# [Your task]
Count lines with "Follow" below; give only the number.

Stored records
##############################

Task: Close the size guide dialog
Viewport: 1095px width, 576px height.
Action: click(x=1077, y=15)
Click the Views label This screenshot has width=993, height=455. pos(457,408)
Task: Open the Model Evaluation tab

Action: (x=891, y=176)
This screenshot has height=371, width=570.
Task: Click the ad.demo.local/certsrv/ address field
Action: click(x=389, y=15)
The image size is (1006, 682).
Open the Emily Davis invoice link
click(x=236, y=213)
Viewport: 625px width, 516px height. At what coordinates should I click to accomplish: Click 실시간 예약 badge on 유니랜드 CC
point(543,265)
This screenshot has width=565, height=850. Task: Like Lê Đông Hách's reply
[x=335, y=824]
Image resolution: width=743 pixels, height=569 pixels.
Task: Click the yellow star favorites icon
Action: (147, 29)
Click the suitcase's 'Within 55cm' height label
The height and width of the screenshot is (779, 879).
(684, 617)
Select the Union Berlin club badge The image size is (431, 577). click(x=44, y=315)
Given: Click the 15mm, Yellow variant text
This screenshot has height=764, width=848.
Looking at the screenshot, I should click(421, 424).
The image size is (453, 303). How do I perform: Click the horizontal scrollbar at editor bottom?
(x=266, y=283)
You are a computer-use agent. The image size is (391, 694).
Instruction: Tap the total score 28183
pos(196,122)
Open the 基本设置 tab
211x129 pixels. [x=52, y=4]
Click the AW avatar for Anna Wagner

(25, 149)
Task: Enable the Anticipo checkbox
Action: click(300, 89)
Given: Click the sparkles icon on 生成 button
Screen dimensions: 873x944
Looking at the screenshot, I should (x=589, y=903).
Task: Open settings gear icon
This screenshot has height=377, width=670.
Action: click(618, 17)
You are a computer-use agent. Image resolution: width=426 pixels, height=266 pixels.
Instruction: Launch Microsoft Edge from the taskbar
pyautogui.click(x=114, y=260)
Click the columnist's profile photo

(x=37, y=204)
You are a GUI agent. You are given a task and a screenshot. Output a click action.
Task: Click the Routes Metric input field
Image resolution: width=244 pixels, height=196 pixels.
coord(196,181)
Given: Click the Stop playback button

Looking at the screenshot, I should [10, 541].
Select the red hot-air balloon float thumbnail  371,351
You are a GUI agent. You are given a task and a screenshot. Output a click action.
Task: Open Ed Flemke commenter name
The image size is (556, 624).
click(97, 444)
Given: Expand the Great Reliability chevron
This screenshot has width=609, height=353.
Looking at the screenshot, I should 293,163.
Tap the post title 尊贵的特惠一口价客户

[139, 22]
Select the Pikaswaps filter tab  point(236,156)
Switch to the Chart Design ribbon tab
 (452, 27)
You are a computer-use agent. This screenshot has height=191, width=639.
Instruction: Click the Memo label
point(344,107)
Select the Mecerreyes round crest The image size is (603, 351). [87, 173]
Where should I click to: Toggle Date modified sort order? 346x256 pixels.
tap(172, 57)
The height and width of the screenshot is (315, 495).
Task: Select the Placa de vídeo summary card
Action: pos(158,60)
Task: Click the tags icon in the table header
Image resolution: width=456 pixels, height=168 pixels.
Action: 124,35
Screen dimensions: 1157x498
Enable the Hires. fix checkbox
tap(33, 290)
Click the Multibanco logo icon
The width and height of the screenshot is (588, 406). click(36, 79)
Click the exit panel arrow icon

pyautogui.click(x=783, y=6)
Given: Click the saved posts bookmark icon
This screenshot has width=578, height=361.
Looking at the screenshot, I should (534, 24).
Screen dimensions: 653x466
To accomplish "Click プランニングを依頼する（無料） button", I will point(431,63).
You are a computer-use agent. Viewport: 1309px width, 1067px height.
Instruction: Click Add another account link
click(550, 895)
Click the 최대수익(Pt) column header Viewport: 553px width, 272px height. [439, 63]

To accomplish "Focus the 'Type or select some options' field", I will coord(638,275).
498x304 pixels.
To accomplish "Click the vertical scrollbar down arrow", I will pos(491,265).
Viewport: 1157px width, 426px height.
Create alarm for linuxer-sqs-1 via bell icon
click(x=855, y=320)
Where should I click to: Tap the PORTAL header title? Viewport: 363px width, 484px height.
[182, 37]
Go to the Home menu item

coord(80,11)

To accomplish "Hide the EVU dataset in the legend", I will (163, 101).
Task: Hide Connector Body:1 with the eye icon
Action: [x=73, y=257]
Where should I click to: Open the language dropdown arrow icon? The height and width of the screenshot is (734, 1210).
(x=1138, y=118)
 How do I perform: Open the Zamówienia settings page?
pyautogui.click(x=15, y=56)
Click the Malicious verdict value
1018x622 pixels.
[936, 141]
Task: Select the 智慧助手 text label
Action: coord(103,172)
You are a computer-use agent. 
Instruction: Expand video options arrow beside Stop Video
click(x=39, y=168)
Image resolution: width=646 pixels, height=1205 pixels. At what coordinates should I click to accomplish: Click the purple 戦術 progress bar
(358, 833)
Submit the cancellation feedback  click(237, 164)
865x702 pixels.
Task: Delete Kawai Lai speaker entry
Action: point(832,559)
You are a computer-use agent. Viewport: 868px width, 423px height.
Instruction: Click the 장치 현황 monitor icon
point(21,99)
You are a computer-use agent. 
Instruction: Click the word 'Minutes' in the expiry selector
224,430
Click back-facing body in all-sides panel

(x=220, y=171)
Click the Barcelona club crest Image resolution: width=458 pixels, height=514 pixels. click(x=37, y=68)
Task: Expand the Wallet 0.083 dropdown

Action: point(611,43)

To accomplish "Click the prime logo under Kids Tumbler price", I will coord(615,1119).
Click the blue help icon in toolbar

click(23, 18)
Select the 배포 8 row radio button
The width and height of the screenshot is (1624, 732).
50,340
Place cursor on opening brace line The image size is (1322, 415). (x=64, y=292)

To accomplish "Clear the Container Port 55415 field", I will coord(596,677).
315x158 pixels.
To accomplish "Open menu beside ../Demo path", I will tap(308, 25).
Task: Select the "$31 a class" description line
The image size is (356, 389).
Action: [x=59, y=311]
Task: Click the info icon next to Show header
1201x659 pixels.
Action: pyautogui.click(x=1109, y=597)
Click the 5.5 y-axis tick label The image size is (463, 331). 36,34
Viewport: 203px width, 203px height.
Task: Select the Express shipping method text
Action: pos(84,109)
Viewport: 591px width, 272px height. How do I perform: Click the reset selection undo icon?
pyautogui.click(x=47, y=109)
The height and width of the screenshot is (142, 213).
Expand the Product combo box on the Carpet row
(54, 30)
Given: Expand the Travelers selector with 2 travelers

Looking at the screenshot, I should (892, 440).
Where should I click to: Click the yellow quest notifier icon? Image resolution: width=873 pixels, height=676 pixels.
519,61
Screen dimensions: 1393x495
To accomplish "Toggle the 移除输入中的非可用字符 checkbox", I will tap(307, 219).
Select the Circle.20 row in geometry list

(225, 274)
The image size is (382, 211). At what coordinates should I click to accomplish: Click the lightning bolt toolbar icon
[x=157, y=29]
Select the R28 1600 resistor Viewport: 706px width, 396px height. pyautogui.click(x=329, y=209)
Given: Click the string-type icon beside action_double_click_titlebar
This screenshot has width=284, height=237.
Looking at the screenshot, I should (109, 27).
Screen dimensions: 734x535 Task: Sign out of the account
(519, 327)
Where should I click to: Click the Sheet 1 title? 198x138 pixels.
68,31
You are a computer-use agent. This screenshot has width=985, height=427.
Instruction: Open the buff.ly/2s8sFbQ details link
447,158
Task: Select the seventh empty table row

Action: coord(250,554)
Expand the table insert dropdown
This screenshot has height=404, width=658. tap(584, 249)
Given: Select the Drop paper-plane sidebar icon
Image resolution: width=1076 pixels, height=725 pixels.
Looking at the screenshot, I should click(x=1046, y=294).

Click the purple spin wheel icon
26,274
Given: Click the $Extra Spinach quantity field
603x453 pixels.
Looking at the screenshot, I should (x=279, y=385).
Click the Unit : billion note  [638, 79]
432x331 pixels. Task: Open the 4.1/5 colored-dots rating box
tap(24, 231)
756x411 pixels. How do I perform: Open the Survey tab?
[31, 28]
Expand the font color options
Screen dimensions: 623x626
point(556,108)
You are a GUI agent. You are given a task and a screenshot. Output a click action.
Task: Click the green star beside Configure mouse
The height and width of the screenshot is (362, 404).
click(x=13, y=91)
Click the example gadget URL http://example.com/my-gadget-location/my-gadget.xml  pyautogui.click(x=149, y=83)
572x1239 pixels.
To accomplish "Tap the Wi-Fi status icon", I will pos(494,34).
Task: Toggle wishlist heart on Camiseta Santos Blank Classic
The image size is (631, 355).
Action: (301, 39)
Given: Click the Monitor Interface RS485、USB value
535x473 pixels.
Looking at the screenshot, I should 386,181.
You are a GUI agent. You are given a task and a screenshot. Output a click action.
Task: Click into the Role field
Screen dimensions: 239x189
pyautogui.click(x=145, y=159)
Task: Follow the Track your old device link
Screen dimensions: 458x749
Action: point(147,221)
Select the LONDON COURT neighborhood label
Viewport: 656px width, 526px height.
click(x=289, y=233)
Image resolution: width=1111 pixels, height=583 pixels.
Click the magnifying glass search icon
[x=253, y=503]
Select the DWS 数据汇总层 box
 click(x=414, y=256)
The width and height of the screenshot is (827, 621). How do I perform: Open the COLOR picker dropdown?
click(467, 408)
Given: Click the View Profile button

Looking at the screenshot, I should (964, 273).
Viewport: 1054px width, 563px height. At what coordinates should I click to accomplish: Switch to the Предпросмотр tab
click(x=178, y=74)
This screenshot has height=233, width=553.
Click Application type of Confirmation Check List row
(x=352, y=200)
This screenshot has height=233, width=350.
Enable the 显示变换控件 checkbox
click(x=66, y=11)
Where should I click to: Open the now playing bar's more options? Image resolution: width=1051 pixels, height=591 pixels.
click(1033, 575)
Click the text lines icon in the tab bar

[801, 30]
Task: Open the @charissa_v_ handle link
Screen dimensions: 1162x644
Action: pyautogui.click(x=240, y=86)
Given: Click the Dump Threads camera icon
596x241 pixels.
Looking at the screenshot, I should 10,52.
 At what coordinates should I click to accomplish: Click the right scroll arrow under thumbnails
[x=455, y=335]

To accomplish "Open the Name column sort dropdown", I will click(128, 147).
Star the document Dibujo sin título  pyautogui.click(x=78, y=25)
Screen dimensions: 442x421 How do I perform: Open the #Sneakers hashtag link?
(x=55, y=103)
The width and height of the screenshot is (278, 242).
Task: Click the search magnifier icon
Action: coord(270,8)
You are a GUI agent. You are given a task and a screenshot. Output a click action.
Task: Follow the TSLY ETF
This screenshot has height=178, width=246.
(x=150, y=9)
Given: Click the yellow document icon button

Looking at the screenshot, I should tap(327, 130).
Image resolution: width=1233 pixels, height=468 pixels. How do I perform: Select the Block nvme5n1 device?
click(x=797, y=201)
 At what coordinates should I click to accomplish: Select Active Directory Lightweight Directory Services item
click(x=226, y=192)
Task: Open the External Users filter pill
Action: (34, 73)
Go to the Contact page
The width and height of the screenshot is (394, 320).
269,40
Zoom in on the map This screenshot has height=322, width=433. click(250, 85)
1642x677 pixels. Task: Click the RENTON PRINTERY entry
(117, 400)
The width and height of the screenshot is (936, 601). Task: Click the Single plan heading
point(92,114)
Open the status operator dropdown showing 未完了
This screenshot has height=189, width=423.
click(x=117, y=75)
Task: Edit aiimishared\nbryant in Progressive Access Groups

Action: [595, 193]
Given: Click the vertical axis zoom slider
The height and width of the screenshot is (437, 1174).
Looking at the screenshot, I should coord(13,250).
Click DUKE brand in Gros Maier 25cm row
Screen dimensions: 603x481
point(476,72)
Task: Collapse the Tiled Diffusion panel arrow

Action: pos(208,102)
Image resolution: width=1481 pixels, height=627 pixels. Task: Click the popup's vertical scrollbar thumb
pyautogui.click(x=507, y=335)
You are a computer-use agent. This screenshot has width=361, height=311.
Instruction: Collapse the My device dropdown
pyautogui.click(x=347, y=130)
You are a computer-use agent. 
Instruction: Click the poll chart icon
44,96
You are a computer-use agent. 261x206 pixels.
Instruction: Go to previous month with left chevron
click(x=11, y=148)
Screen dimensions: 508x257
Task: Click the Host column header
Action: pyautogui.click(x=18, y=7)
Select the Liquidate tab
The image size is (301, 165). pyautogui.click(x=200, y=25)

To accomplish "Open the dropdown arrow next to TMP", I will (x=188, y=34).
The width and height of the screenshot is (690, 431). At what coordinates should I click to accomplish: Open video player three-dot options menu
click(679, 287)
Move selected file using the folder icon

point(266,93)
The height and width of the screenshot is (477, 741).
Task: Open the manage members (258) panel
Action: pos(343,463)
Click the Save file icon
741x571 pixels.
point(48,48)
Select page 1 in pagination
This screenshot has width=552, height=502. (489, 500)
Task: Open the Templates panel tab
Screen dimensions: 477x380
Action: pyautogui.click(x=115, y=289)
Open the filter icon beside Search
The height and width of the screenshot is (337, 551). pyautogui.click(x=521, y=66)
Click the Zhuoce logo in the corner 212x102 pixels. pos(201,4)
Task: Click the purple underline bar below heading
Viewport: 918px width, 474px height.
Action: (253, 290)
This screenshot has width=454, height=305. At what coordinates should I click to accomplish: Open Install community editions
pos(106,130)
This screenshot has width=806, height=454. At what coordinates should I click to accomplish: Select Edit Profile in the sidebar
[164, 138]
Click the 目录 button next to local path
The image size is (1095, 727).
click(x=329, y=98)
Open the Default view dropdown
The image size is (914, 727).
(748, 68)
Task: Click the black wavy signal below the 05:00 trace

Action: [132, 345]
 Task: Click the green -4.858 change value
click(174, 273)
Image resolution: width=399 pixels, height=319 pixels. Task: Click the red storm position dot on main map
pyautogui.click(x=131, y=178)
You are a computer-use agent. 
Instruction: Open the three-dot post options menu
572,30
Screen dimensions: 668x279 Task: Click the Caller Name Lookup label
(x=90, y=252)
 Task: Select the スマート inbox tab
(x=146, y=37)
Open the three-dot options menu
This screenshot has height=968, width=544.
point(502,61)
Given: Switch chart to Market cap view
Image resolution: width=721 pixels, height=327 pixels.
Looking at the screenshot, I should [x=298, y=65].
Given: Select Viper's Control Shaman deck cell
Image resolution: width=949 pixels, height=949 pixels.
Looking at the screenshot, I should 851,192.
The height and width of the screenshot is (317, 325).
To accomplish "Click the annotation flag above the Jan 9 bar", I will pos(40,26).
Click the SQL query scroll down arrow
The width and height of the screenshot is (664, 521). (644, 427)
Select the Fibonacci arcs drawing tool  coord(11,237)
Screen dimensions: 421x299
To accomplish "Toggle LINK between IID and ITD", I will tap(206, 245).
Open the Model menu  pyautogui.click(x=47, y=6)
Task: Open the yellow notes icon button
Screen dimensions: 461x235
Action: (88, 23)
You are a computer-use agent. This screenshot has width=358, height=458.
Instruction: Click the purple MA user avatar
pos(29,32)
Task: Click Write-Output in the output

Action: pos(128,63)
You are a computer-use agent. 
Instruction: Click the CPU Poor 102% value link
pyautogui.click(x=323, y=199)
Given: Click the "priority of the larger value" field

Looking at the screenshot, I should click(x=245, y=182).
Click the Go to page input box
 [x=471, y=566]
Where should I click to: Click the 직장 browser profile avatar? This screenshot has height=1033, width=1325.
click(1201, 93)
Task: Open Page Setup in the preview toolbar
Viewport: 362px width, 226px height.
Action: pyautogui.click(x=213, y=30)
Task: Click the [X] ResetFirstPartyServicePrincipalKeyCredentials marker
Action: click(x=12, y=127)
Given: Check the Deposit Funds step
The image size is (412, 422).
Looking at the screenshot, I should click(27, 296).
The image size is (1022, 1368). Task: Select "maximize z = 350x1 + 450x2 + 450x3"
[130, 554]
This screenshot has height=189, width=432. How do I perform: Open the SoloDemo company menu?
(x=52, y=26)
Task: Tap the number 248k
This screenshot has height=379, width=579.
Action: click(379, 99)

##############################

# [Finished task]
2